- [Passage to read]:
As before - faith (and trust) versus reason (and inquiry), the apple that tasted so good and got us kicked out of Eden, Galileo and the Catholic Church, Voltaire mocking religion and being denounced, Darwin and Huxley all the way to the Scopes trial, to Dover in Pennsylvania this month - this all had not been resolved, and may never be resolved. It's just one long argument, over and over.

The argument escalated when, on Friday, October 7th, Sam Harris' item There is No God (And You Know It) was all over the place - The Huffington Post and Yahoo News and elsewhere. This is an excerpt from An Atheist Manifesto, a book due to be published in December, but somehow it appearing now is a shot across some bow or another.

Harris picks up on the bread- and-butter of cable news on television in America, the abducted cute kid or blond teenage girl of the week -
Somewhere in the world a man has abducted a little girl. Soon he will rape, torture, and kill her. If an atrocity of this kind not occurring at precisely this moment, it will happen in a few hours, or days at most. Such is the confidence we can draw from the statistical laws that govern the lives of six billion human beings. The same statistics also suggest that this girl's parents believe - at this very moment - that an all-powerful and all-loving God is watching over them and their family. Are they right to believe this? Is it good that they believe this?

No.
But they do believe it. If you can deal with being a voyeur who gets his or her jollies watching parents in agony claiming God will make it all better, over and over, you can watched the interviews. They're on the screen all the time. Yeah, this turning to the Devine protector is a "defense mechanism" of course, even if this entity (or whatever) is something that is neither demonstrably nor empirically present. It's a matter of faith.

And the kid is still dead. Then it becomes trying to understand God's will, and if that fails, accepting His "will" on faith. He knows best, after all.

The other staple of cable news? Disasters! Hurricanes bring good ratings. And what of science versus faith here?
Consider: the city of New Orleans was recently destroyed by hurricane Katrina. At least a thousand people died, tens of thousands lost all their earthly possessions, and over a million have been displaced. It is safe to say that almost every person living in New Orleans at the moment Katrina struck believed in an omnipotent, omniscient, and compassionate God. But what was God doing while a hurricane laid waste to their city? Surely He heard the prayers of those elderly men and women who fled the rising waters for the safety of their attics, only to be slowly drowned there. These were people of faith. These were good men and women who had prayed throughout their lives. Only the atheist has the courage to admit the obvious: these poor people spent their lives in the company of an imaginary friend.

- [Supplied information]:
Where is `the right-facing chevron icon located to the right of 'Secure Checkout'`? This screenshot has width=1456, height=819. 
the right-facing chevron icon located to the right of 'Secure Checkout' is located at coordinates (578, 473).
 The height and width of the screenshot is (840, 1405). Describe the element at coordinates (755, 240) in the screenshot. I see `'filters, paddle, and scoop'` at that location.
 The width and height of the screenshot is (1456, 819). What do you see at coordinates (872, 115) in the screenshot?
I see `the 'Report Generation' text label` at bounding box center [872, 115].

==

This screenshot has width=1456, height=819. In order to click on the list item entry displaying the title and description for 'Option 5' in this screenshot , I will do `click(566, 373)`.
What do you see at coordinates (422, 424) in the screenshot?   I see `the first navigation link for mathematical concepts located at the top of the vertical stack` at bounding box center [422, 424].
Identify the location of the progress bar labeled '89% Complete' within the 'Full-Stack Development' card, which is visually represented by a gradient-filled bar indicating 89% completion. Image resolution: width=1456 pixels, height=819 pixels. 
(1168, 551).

--

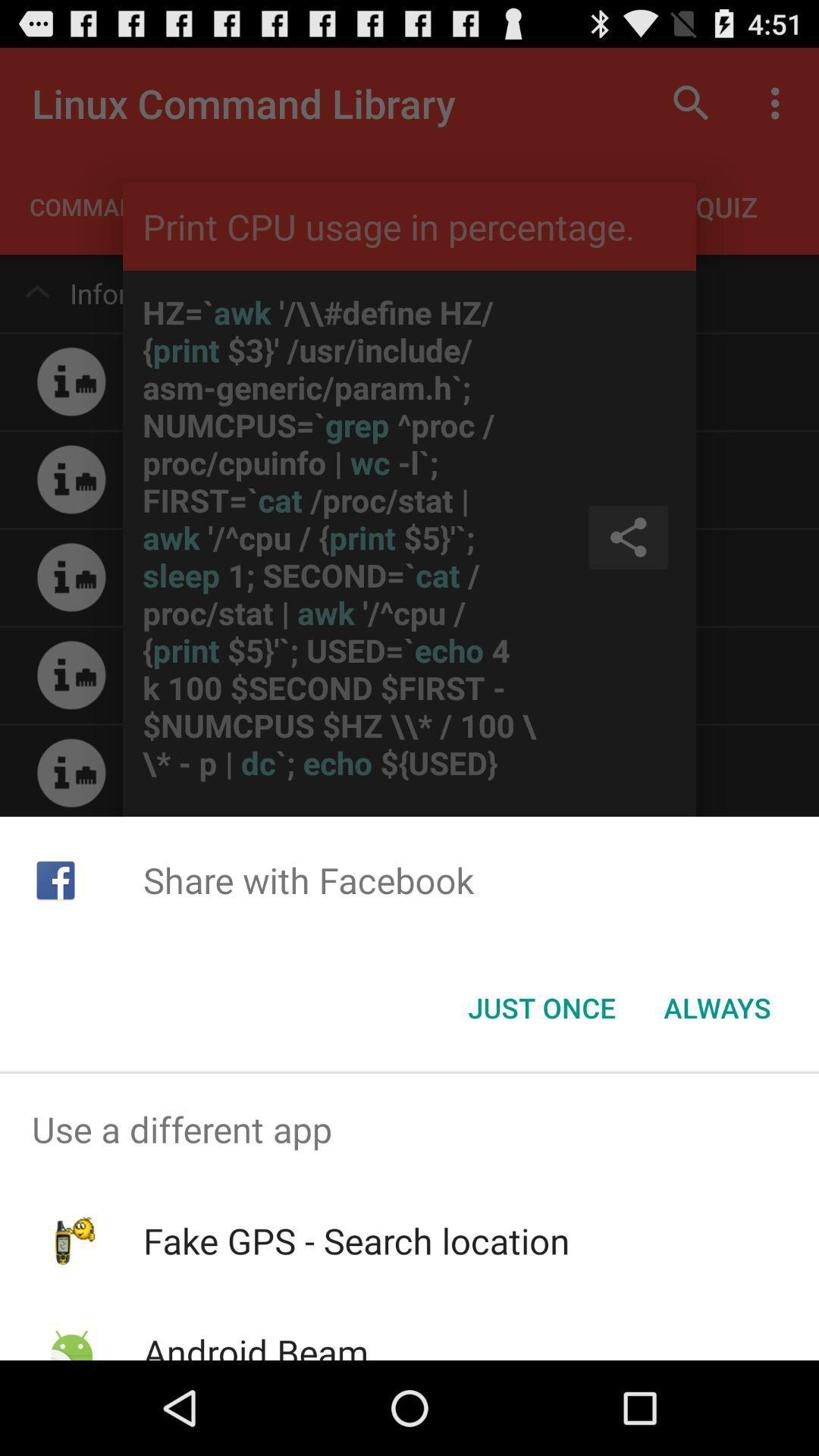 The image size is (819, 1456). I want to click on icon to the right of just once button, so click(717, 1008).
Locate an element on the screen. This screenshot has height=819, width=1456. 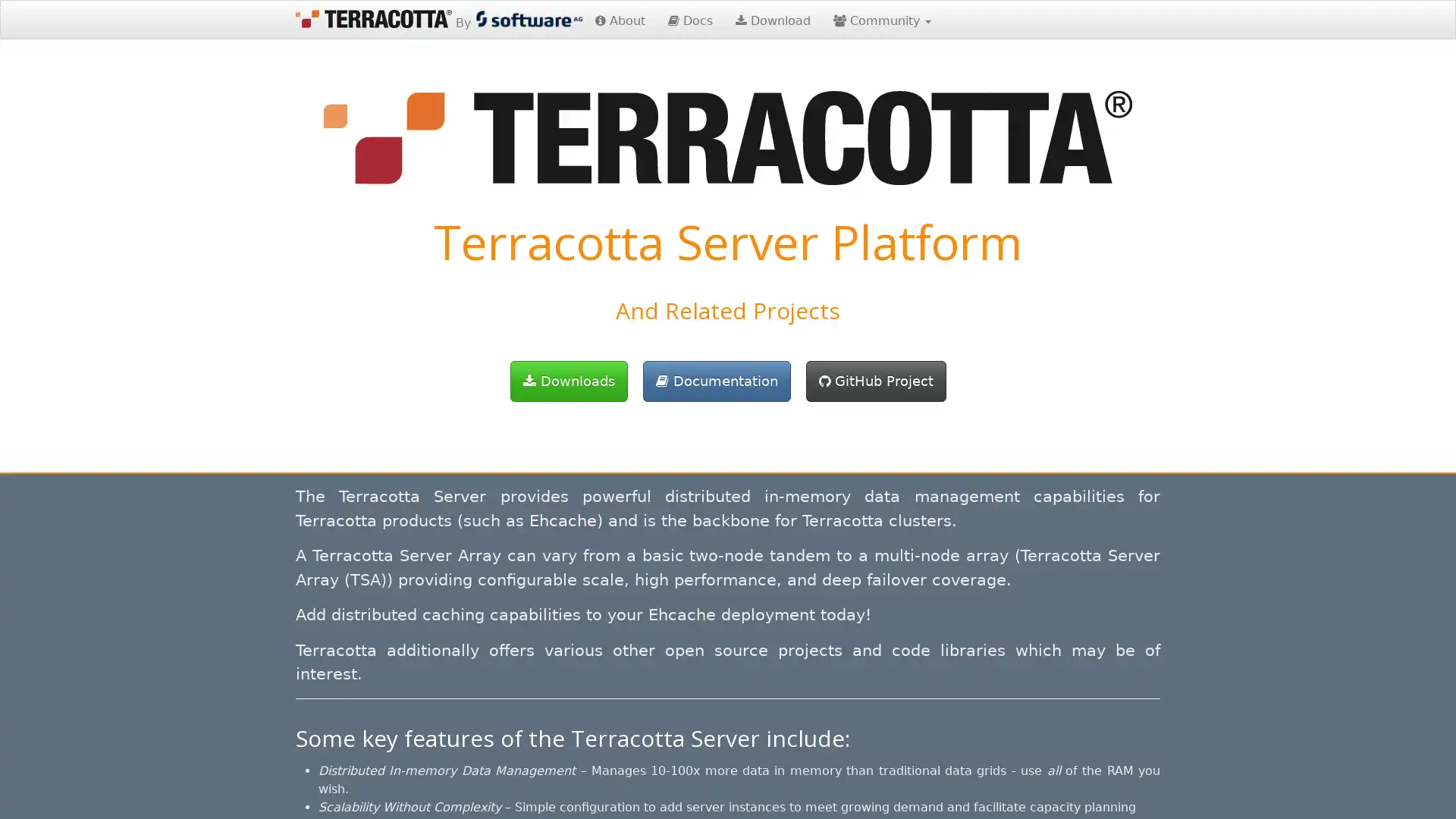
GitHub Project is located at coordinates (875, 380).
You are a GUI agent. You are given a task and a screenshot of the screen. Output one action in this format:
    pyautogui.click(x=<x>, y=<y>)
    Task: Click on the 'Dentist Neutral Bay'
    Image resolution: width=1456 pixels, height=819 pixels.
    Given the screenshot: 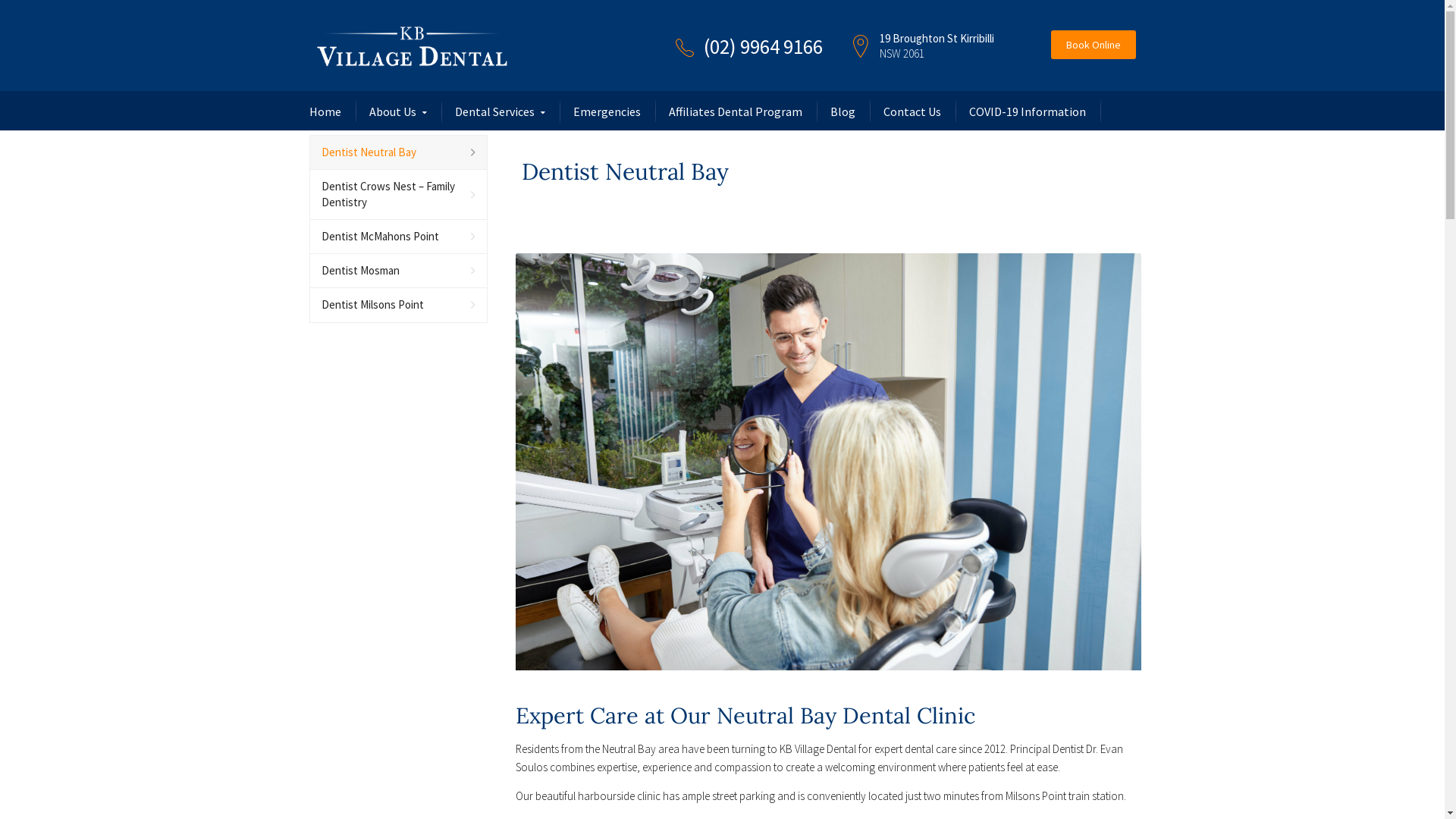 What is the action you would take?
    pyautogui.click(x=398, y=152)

- [Requirement]: According to the essay on faith versus reason, which book is Sam Harris' item "There is No God (And You Know It)" taken from?

- [Solution to this problem]: An Atheist Manifesto, a book due to be published in December.